Emmi Pikler hat das in Wien Gelernte in ihre eigene Tätigkeit als Kinderärztin einfließen lassen und gründete unter anderem 1946 in Budapest das Säuglings- und Kinderheim „Lóczy“, in dem Krankenschwestern und Pädagogen in all ihrem Tun und Handeln die Persönlichkeit der dort unterbrachten Babys und Kleinkinder in den Mittelpunkt stellen und fördern, ganz nach den Vorstellungen Emmi Piklers.1

Das pädagogische Konzept Emmi Piklers

Laut Emmi Pikler ist es Aufgabe der Erwachsenen, Babys und Kleinkindern vor allem Geborgenheit in sicheren und stabilen Beziehungen zu vermitteln. Die Spiel- und Lernumgebung soll dabei so gestaltet sein, dass sie sich entsprechend dem aktuellen Entwicklungsstand selbstständig und selbstbestimmt aktiv werden und sich so natürlich und ohne fremde Einflüssen entwickeln können. Das Konzept nach Emmi Pikler

  • fördert jede Eigeninitiative von Kindern und unterstützt das selbstständige und natürliche Werden und Wachsen,
     
  • unterstützt den Aufbau einer engen persönlichen Bindung bzw. Beziehung zum Kind,
     
  • möchte, dass sich jedes Kind angenommen und anerkannt fühlt,
     
  • stellt körperliches Wohlbefinden und Gesundheit des Kindes in den Mittelpunkt,
     
  • wertet sämtliche pflegerischen Maßnahmen als wertvolle Kommunikationsmöglichkeit und stellt sie in den Mittelpunkt des Miteinanders zwischen Betreuungsperson und Kind,
     
  • vermeidet bei der motorischen Entwicklung jeden lenkenden Eingriff Erwachsener und
     
  • bietet Kindern eine geschützte und altersgemäß ausgestattete Umgebung. 2

Ziele der Kleinkindpädagogik nach Emmi Pikler

Ziel der Kleinkindpädagogik Emmi Piklers ist es, durch viele Dialoge mit den Erwachsenen – vor allem während der Baby- und Kleinkindpflege – bei Kindern eine hohe Sozialkompetenz und Kommunikationsfähigkeiten herauszubilden. Als Heimleiterin wollte Emmi Pikler es vermeiden, dass ihre Schützlinge an den psychischen Folgen langer Heimaufenthalte, dem sogenannten Hospitalismus leiden. Dazu gehören unter anderem Kontakt- und Wahrnehmungsstörungen, Bindungs- und Anpassungsstörung, mangelnde soziale Integration sowie Störungen der Konzentration und der Aufmerksamkeit und Lernstörungen.

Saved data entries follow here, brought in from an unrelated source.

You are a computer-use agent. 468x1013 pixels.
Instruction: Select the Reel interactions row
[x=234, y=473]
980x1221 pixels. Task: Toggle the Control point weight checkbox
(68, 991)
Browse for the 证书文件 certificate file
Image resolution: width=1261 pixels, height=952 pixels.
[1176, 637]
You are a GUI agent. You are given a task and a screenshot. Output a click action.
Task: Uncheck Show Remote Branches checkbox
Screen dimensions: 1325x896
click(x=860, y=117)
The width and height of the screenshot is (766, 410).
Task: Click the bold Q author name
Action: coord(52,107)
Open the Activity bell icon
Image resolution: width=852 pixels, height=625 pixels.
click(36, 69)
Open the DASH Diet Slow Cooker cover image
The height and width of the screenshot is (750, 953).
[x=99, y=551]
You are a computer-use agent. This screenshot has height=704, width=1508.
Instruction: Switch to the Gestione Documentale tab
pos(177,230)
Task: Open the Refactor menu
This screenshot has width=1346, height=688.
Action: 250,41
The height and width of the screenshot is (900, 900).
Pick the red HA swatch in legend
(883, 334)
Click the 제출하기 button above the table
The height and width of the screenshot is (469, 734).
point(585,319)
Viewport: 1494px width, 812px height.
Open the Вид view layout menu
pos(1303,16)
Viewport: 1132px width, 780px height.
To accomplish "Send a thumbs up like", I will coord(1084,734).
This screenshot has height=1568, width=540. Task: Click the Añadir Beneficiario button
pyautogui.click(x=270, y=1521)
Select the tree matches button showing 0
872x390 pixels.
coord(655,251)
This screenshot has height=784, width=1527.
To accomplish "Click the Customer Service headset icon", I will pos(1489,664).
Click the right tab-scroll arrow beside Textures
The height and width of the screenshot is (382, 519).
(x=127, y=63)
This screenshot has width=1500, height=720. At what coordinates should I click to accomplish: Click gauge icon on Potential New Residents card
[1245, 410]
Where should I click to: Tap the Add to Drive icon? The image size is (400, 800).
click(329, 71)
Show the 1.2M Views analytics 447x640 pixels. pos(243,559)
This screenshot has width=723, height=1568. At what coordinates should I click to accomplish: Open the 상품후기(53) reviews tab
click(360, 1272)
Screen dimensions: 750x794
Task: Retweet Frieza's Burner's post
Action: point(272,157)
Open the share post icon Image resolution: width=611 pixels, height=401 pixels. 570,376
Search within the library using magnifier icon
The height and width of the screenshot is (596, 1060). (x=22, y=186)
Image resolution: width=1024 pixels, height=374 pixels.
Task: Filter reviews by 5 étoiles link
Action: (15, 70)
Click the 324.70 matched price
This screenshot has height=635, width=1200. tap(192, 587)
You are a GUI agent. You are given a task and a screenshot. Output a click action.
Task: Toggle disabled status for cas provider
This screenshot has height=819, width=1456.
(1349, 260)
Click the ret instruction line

Im Rahmen einer großangelegten Studie in den siebziger Jahren des 20. Jahrhunderts, bei der 100 ehemalige Heimkinder des Säuglings- und Kinderheim „Lóczy“ von Emmi Pikler beteiligt waren, wurden keinerlei Unterschiede zu anderen Kindern, die in Familien aufwachsen durften, gefunden.3

Emmi Piklers Grundsätze kann heute jeder lernen und anwenden

Deutschlandweit werden heute überall Kurse angeboten, in denen Erzieherinnen, Tagesmütter und andere Pflegepersonen das Konzept von Emmi Pikler erlernen können. Auch Eltern von Kindern mit und ohne Entwicklungsstörungen werden beraten und erhalten Tipps, wie sie ihren Nachwuchs optimal und individuell nach dem Konzept Emmi Piklers fördern können.

Mutter-Kind-Zentren, Kinderärzte oder auch Hebammen haben immer wieder Tipps, wo aktuell Kurse angeboten werden.